また、ちょっとタンパク質を手軽に補給したいというときやジム前後のプロテインを用意できないというときには、プロテインバーなどもおすすめとなります。このように、コンビニで気軽に買える食材の中にこそ筋肥大を手助けしてくれる存在が眠っているものですから、近所のコンビニに筋肥大効率化の秘訣があると言っても過言ではありません。
もちろんまずは食事をしっかりと三食とり、その上で最大6食程度まで間食も含めて総合カロリー量、特にタンパク質量を増やしていけば、筋肥大を効率化することができます。そんな間食などに活用する食材を、ぜひコンビニでみつけてみてはいかがでしょうか?
筋肥大のための食事メニュー:豆腐グラタン
筋肥大のための食事メニューとしてはさまざまなものを食生活の中に取り入れたいものですし、コンビニで手軽に購入してサクッと食べられる食品の中にもかなり筋肥大に役立つ食材というのが多く存在するものです。そのため、そんな食材もうまく活用しながら食生活全体を見直したいですが、具体的には豆腐グラタンはメニューとしておすすめです。
豆腐というのは植物性の大豆たんぱく質の宝庫であり、ソイプロテインなどだけでなく植物性たんぱく質を補給できる、かなり価値のある食品だと言えます。そんな豆腐をふんだんに使っている上に、冷や奴などに比べて飽きがきにくい美味しい味付けで食べやすいのが豆腐グラタンであり、豆腐の美味しい食べ方の一つとして人気度が高いのです。
そんな豆腐グラタンを作る際には、豆腐以外の食材に関しても普段から冷蔵庫に常備してあるようなものを使えるために、豆腐を新たに購入したり賞味期限の近い豆腐を使ったりして、ぜひ美味しい豆腐グラタンを作ってみたいものです。豆腐グラタンを作る際には、味噌・マヨネーズ・チーズなどを用意しておき、オーブンを使用します。

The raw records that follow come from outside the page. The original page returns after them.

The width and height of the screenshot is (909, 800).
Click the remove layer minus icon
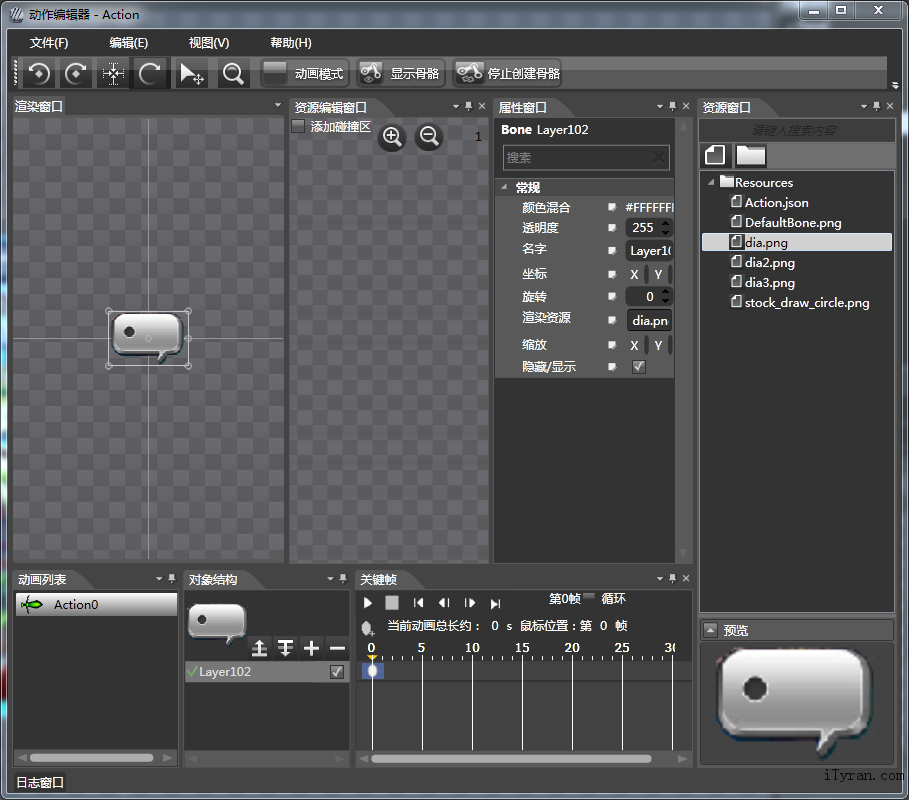tap(337, 648)
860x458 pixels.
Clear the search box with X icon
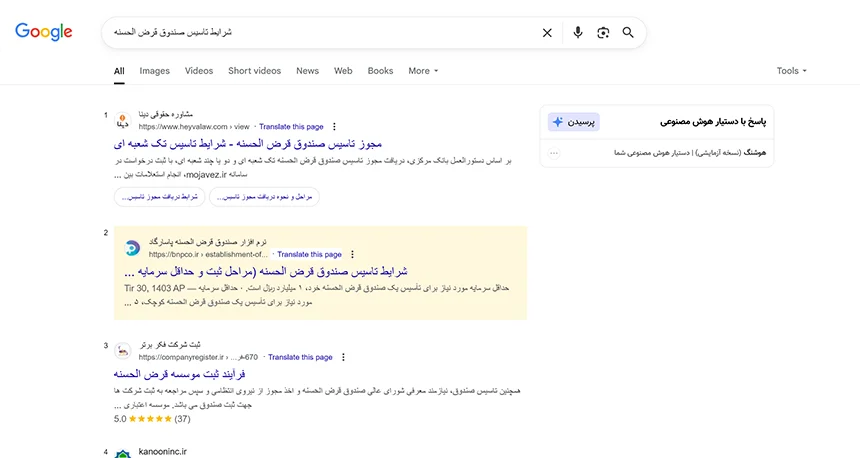tap(547, 33)
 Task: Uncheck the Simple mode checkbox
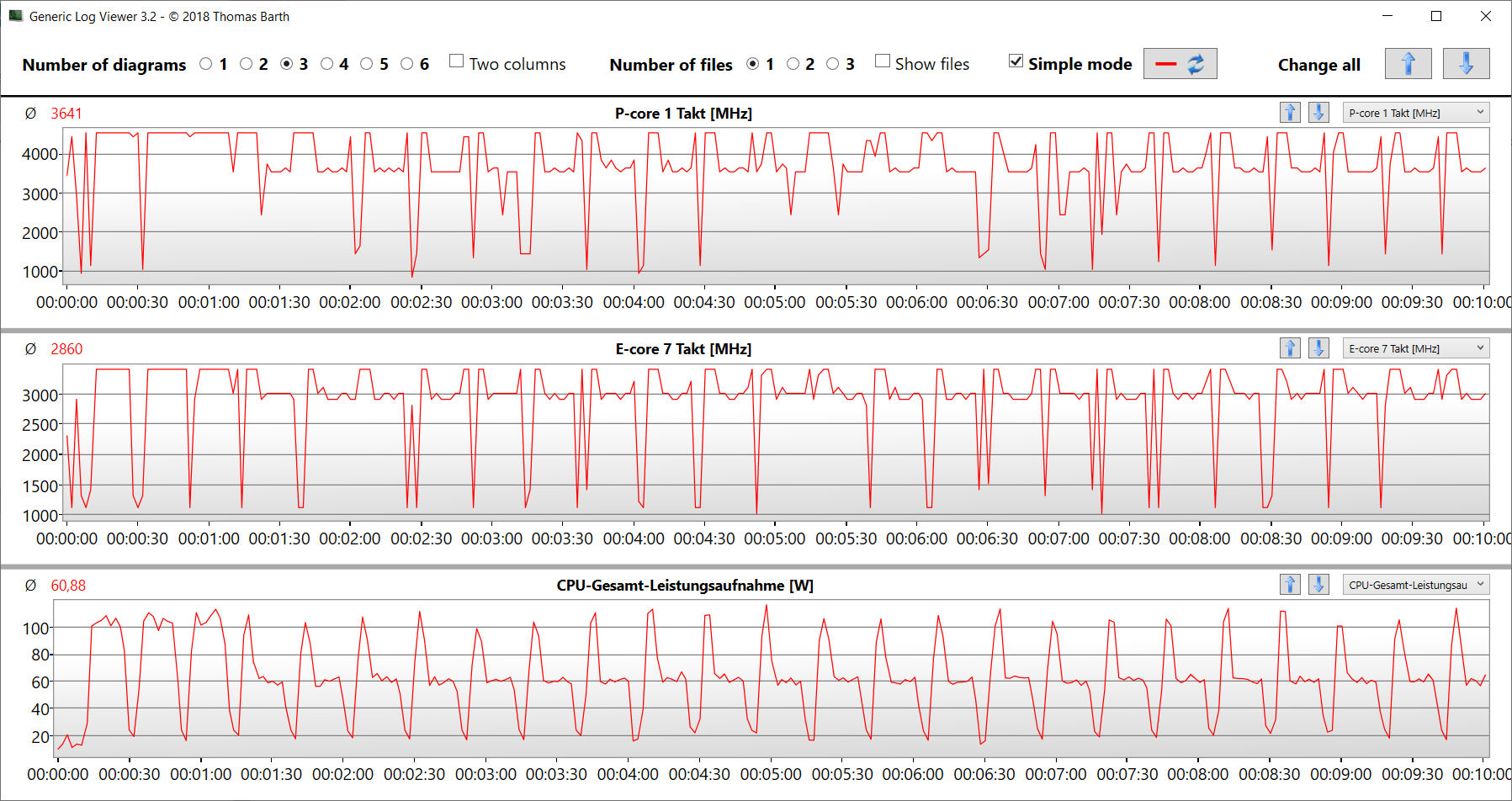tap(1016, 61)
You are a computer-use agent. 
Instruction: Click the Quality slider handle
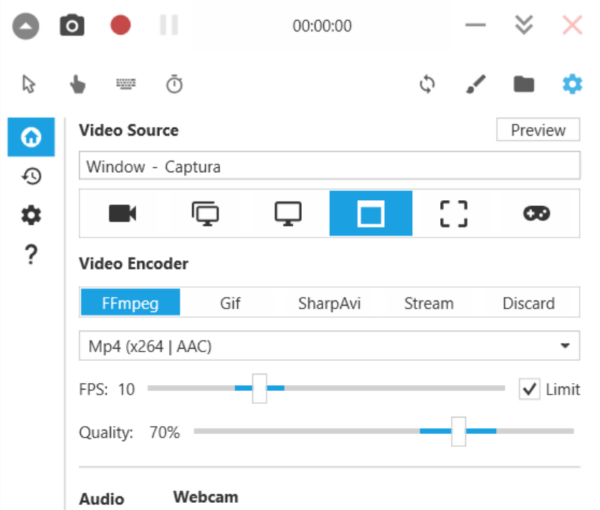click(458, 432)
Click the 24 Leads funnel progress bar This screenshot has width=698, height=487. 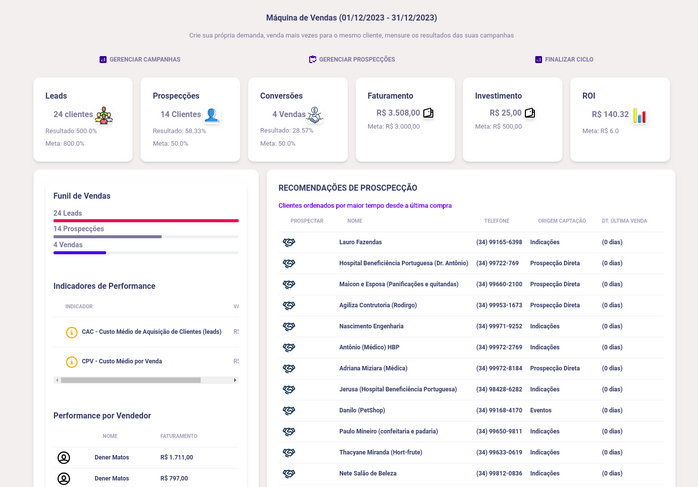pyautogui.click(x=146, y=220)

豆腐グラタンの作り方は基本的に他のグラタン類とも同じですが、まずは木綿豆腐をボウルに入れて適当に潰していきます。その状態で、味噌やマヨネーズなどの味の決め手となる調味料を加えてさらにしっかりと混ぜ合わせましょう。そうしたらグラタン皿に調味料と混ぜ合わせた豆腐をしっかり詰めて、その上にとろけるチーズをのせます。

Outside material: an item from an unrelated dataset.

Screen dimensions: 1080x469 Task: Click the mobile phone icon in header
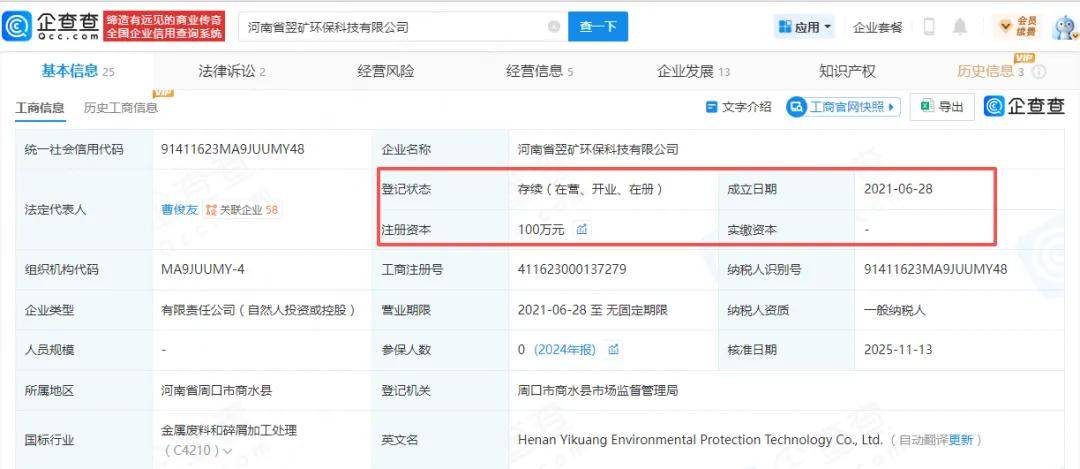coord(929,27)
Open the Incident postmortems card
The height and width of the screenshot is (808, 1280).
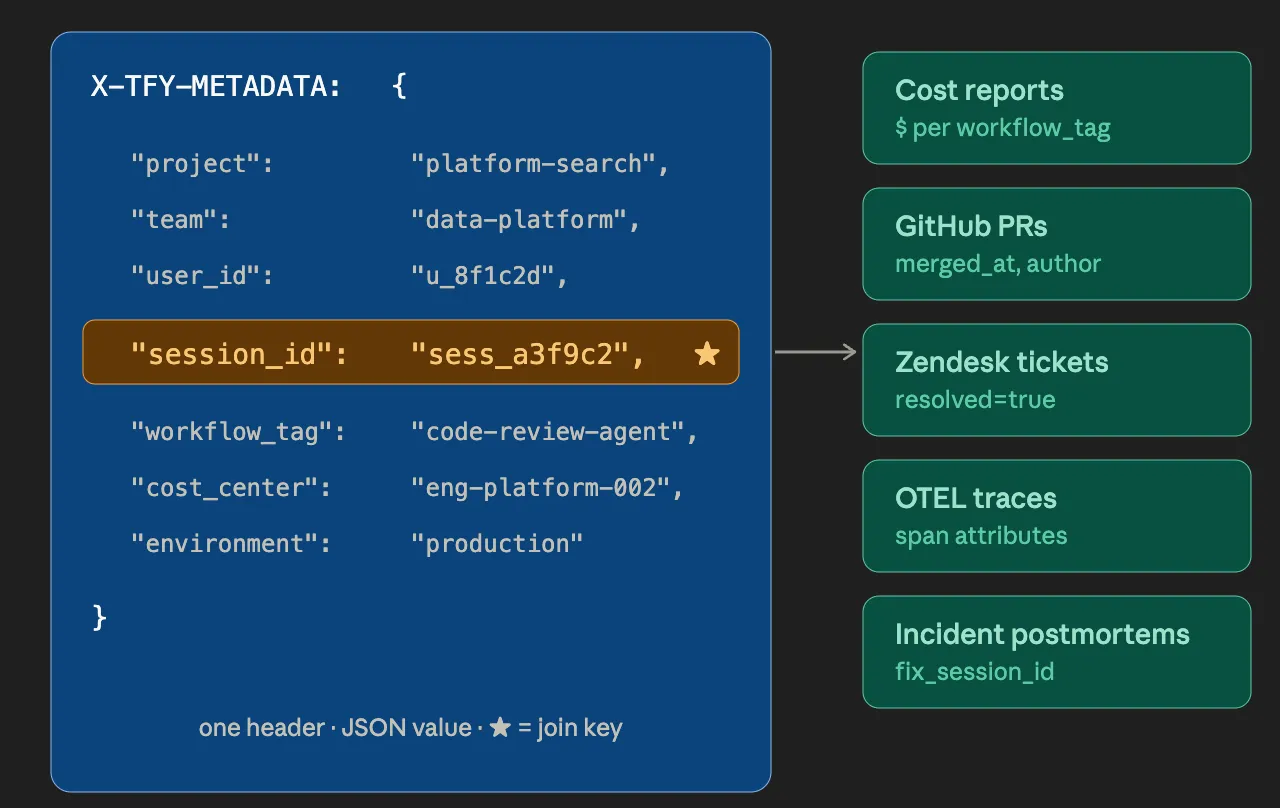tap(1057, 652)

その状態で、オーブンで焦げ目がほんのりつくほどに焼き上げます。最後にねぎなどを散らしても美味しいですが、豆腐だけでなく鶏胸肉を加えるとより高タンパクなメニューとして楽しむことができます。豆腐は淡白な味わいで楽しむことが多いですが、グラタンにすることで濃厚かつ飽きのこない味に仕上げることができるのでおすすめです。
さらに日本酒やみりん、梅肉などを混ぜ合わせて和風の味付けが強いグラタンに仕上げるというのもアリです。豆腐というのは筋肥大においてかなり重宝することになる食材のひとつですが、チーズなども高タンパクな食品であり、これらを組み合わせることでかなり効率的にたんぱく質を補給でき満足度も得られるので、ぜひ試してみてください。
筋肥大のための食事メニュー:納豆オムレツ
既述の通り筋肥大を狙う上では豆腐などの食材はかなり重宝することになるものですが、そんな豆腐以外で筋肥大のためにうまく活用したいものとしては、納豆が挙げられます。納豆は日本人にとってソウルフード的な位置付けであり、そのまま食べても美味しい上にご飯のお供としてもぴったりですが、アレンジを加えるとよりおすすめとなります。
納豆を使ったメニューの中でも特に、納豆オムレツであればかなりたんぱく質の摂取効率が高いというメリットがあります。納豆オムレツはかなり簡単に作ることができる上に納豆由来の大豆タンパクと卵由来の卵タンパクの二種類を摂取できるので、筋肉トレーニングを行う日の朝食や夕食のおかずのひとつとして、作る価値はかなり高いでしょう。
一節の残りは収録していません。